Risk management has for a long time been a critical tool for complying with data protection laws by ensuring that data is processed appropriately and individual fundamental rights and interests are protected effectively. However, these efforts have often been applied informally and in an unstructured way. In practice, they often failed to take effective advantage of many principles and tools of risk management that are widely accepted in other areas.
The Data Protection Impact Assessment (DPIA)
A full-blown DPIA is the core tool used by the Data Controller to comply with the Accountability Principle (Art.5(2), GDPR) that demonstrates in one place where and how the Data Controller complies with GDPR.
DPIA (Art.35, GDPR) must be conducted when specific (high) risks occur to the rights and freedoms of Data Subjects. Risk assessment and mitigation is required as well as advice from the Supervisory Authority.
Some organisations will be familiar with the concept of an Impact Assessment from their experiences under the previous Data Protection Directive 95/46/EC, but many won’t. In essence, an Impact Assessment is a step-by-step review of the relevant processing activity. It’s designed to examine each stage of a processing activity and help an organisation to ensure that it has identified and addressed all of the risks involved in that activity before it commences personal data processing.
In the opinion of the Article 29 Working Party (WP29): ‘A PIA is a tool designed to promote ‘privacy by design’, better information to individuals as well transparency and dialogue with competent authorities.’ Under Art.30, GDPR the Data Controller is also required to complete a record of processing activities. The previous PIA is different from a DPIA in a significant way – the DPIA is a risk-based approach to sizing the risk.
In summary, a DPIA is:
- A systematic description of the envisaged personal data processing operations and the purposes of the processing, including (where applicable) the legitimate interest pursued by the Data Controller.
- An assessment of the necessity and proportionality of the personal data processing operations in relation to the purposes.
- An assessment of the risks to the rights and freedoms of Data Subject.
- The organisational and technical measures to secure the personal data and mitigate the absolute risk to an acceptable risk.
The Data Controller must seek the advice of the Data Protection Officer (DPO) where such a person must be appointed under the GDPR. This is particularly required in situations that involve:
- Automated processing/new technologies are deployed
- Profiling of Data Subjects
- Creation of legal effects
- High risk to the rights and freedoms of Data Subjects
- Processing of large scale categories of sensitive data (special data)

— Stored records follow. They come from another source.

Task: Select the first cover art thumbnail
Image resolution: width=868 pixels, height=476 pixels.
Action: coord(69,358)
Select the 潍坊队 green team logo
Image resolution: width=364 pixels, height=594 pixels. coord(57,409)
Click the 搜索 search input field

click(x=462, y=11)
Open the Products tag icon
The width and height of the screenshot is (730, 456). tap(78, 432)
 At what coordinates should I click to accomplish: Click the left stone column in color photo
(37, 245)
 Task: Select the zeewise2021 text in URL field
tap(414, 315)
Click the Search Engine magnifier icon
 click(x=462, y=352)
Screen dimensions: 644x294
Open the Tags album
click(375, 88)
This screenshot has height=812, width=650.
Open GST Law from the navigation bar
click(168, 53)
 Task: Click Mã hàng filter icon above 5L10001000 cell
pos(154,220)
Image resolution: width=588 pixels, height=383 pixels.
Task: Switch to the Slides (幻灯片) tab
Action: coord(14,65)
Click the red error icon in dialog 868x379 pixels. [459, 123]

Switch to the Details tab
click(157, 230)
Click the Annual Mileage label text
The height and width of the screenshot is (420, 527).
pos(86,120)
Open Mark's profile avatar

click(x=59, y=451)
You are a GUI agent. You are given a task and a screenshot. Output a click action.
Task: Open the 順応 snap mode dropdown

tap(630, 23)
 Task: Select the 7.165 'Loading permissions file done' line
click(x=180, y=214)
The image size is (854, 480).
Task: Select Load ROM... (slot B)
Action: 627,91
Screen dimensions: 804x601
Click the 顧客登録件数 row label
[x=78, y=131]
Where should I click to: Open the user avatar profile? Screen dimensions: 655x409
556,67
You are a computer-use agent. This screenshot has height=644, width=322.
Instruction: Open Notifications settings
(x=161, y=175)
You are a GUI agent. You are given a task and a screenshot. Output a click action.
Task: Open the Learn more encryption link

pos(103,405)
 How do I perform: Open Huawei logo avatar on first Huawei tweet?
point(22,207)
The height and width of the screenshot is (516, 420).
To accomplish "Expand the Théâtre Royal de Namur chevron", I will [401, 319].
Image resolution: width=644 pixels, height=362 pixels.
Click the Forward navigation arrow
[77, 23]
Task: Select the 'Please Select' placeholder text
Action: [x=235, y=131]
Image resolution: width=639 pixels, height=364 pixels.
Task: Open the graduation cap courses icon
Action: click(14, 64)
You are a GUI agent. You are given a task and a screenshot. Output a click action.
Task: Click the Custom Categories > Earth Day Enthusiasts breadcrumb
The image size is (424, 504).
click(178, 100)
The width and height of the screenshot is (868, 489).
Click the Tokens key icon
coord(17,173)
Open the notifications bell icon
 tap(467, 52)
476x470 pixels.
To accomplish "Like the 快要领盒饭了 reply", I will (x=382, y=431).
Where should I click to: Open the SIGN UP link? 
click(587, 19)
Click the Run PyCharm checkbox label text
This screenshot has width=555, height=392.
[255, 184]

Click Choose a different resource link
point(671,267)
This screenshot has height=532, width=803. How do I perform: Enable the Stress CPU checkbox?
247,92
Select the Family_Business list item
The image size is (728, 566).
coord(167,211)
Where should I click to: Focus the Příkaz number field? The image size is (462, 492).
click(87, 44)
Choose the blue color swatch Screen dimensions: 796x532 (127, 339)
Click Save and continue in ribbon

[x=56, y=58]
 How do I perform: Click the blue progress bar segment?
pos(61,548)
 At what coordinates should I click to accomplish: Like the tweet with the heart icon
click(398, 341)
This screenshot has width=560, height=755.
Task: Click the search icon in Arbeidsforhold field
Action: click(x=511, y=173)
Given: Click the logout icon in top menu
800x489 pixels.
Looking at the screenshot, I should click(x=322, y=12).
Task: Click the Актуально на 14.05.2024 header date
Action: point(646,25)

- Data that relates to criminal offences or convictions
- Monitoring of Data Subjects on a large scale.
In addition, the DPO must conduct a post-implementation review when the risk profile of the organisation changes, for example, with the introduction of new technologies or products and services.
The DPIA isn’t a quick process and could take as long as six months to complete, depending on the nature of the organisation and the type of personal data processing that’s being undertaken. It can suck up a lot of management time and resources and increase compliance costs at a time when there’s much to be done right now in the current transition period that runs out in May 2018.
There are two fundamental questions that the DPIA must answer conclusively to the satisfaction of the Board:
Q1: Have all material risks been identified?
An organisation can only demonstrate it complies with the GDPR if it has identified all material risks that arise in connection with its personal data processing activities.
Q2: Have all appropriate steps been taken to address those risks?
In relation to each of those personal data processing risks, the Data Controller/Data Processor will need to keep a record of the steps that were taken to resolve or mitigate any danger to the rights and freedoms of the Data Subject.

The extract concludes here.